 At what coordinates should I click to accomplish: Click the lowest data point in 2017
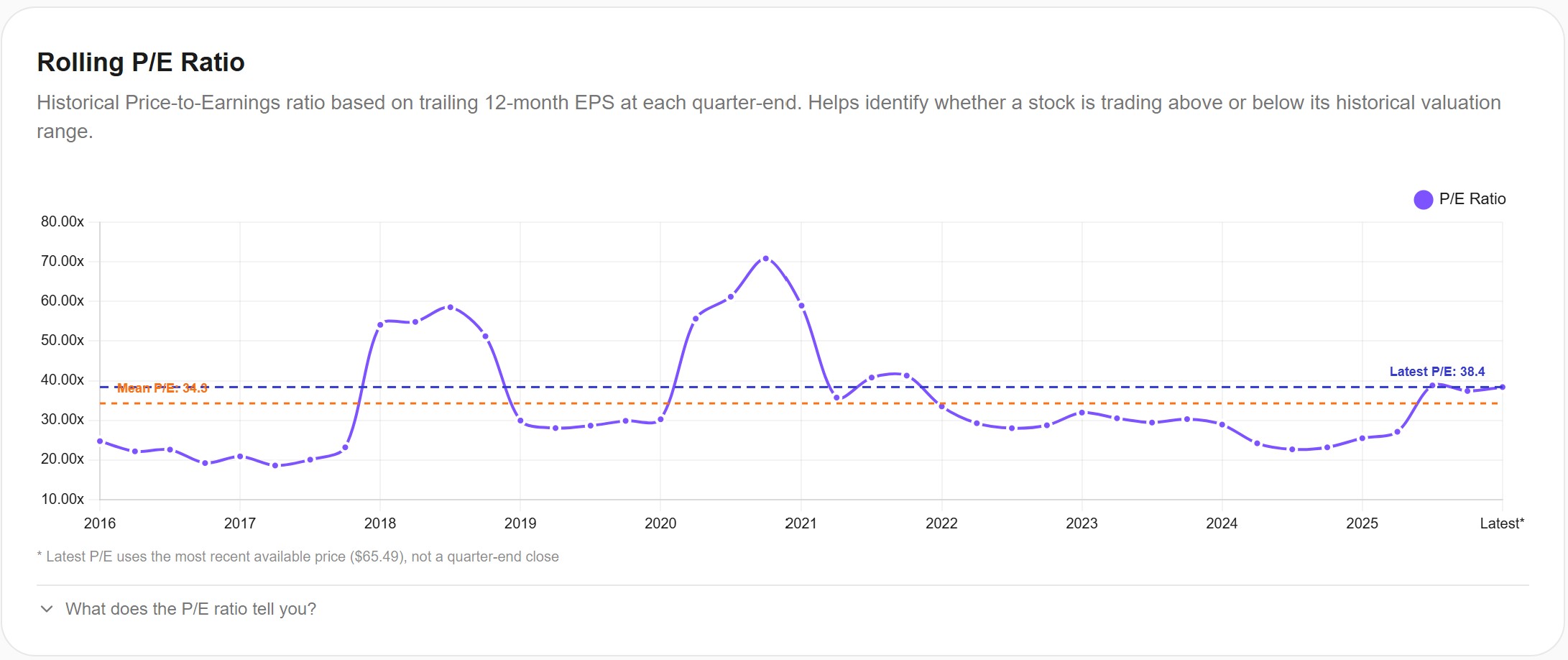274,465
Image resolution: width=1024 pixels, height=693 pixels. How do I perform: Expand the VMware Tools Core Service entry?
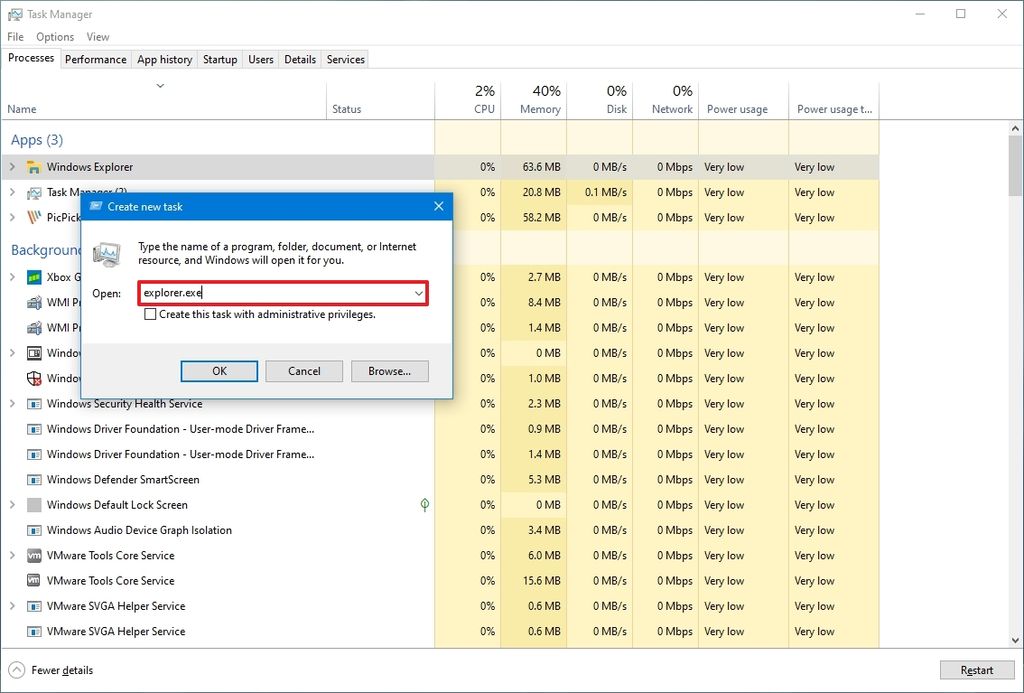point(14,555)
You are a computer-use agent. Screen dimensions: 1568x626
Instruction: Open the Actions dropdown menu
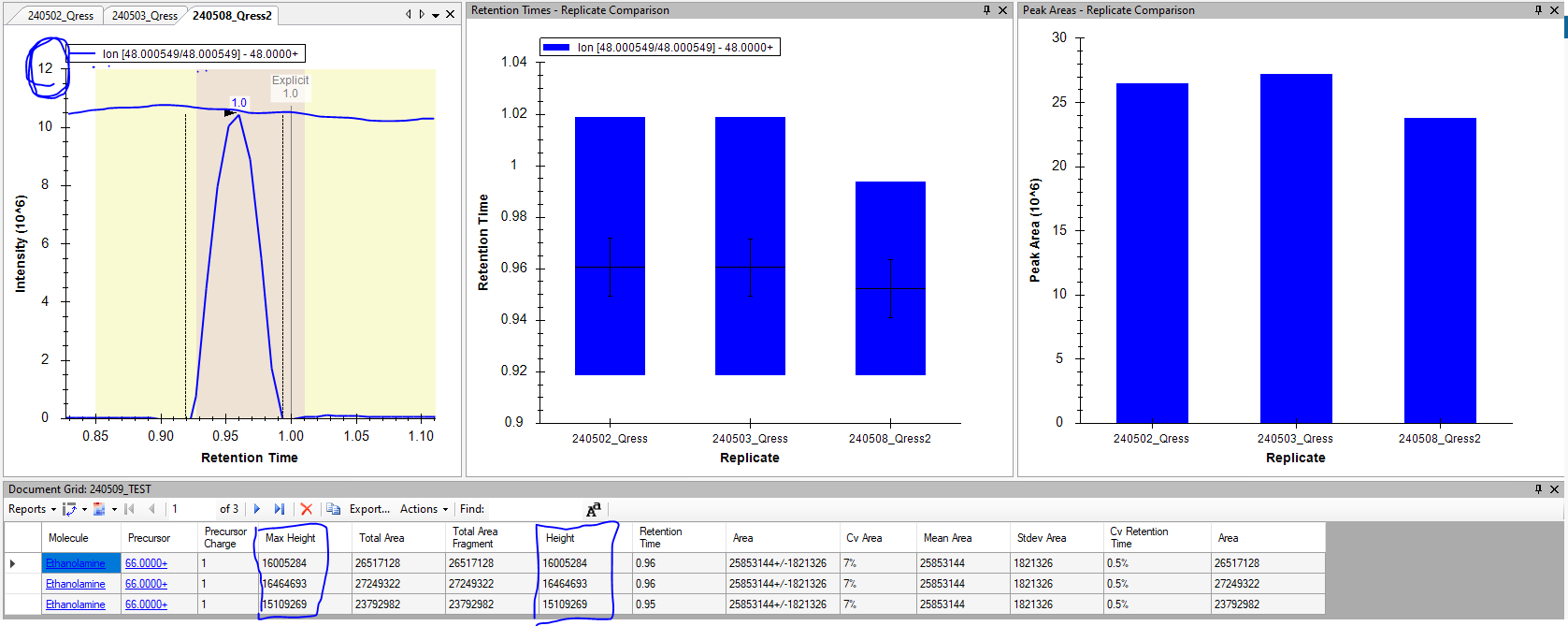[x=424, y=509]
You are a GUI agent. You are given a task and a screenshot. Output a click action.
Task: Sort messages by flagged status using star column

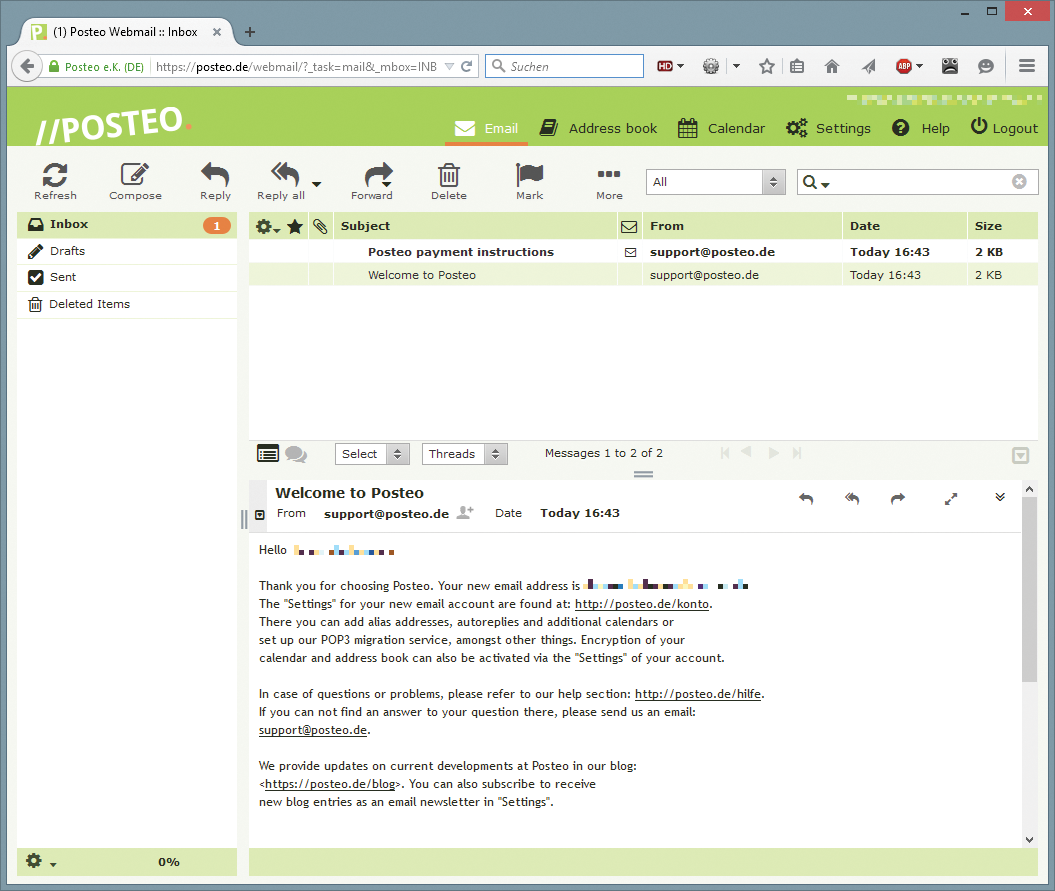click(294, 226)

──────────────────────────────

# Task objective
All that is needed is the data above, repeated exactly, without the pictures.

# Task result
 At what coordinates should I click to accomplish: Click the lowest data point in 2017
274,465
Image resolution: width=1024 pixels, height=693 pixels. How do I perform: Expand the VMware Tools Core Service entry?
point(14,555)
You are a computer-use agent. Screen dimensions: 1568x626
Instruction: Open the Actions dropdown menu
[x=424, y=509]
You are a GUI agent. You are given a task and a screenshot. Output a click action.
Task: Sort messages by flagged status using star column

click(294, 226)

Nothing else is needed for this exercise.